Rabbi Gilbert Klaperman, president of the Rabbinical Council of America, also told the more than 200 rabbis attending the Council’s midwinter conference at the Homowack Lodge that they must “reach out beyond the confines of the congregation and create a corps of volunteers to serve” in various community efforts.

He pointed out that “we often overlook the crying needs that are just beyond our immediate congregational perimeters.” Referring to the Jewish poor who are generally outside of the organized congregation, the rising rate of violent crime in the synagogues, and such international issues as the almost total shutdown of Jewish emigration from the Soviet Union, Klaperman declared:

“We must initiate a significant program to rehabilitate the poor, economically and socially, to restore dignity and fellowship as well as food and lodging to their tired lives. Rabbis should also join community efforts to fight and contain the violent crime which is shrinking and inhibiting the functional use and pleasures of city living. We cannot just sit back and decry the infringement on our freedom of movement and enjoyment without actively joining the effort to contain and diminish crimes.”

FORGING NEW PARTNERSHIPS

Klaperman also called for “forging new partnerships” with the young people and the slowly rising members of “baale teshuva” (newly returned Jews) to religious observance. He pointed out that the “baale teshuva” find themselves lonely travelers on the road to Judaism because they have left their families and friends behind as they are absorbed into their new way of life.

He called upon the rabbis to help integrate “baale teshuva” into their congregations by encouraging them to become part of their congregations and by twinning them with families more securely rooted in Judaism. He also urged that the rabbis strengthen new partnerships with the young people of their congregations.

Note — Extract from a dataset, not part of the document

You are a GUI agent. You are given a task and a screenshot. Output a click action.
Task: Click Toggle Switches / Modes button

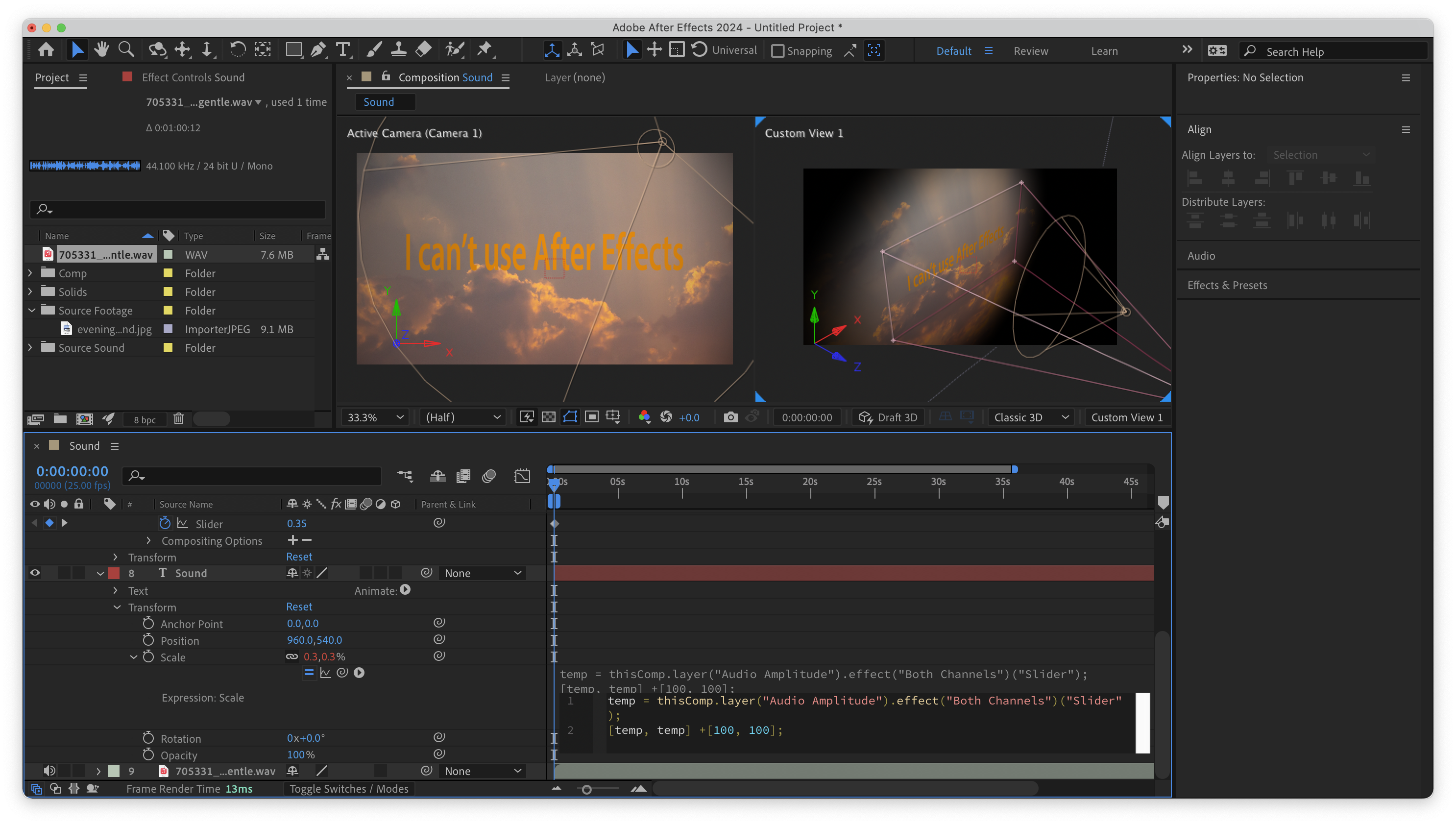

“Our leadership is getting old and we have to develop and encourage replacements from the ranks of the young,” Klaperman said. “In some cases we will have to take chances on some young people — but they must be shown that we see them as part and parcel of the Jewish caravan and who must ultimately take their places at its head.”

SOVIET JEWRY ISSUE

Klaperman, who is a former chairman of the Greater New York Conference on Soviet Jewry and one of its early organizers, said the rabbis “must also become activists in an all-out battle to help free the imprisoned Jews of the Soviet Union” and to exert every effort to keep Soviet Jewish emigration at the top of the Jewish action agenda.

He decried the policies of American Jewish organizations the U.S. rather than to Israel, Calling that policy “shortsighted,” he pointed out that this policy deprived Israel of a vital resource of manpower to help develop the land and at the same time furnished the USSR with an excuse “to shut down the gates to Jewish freedom.”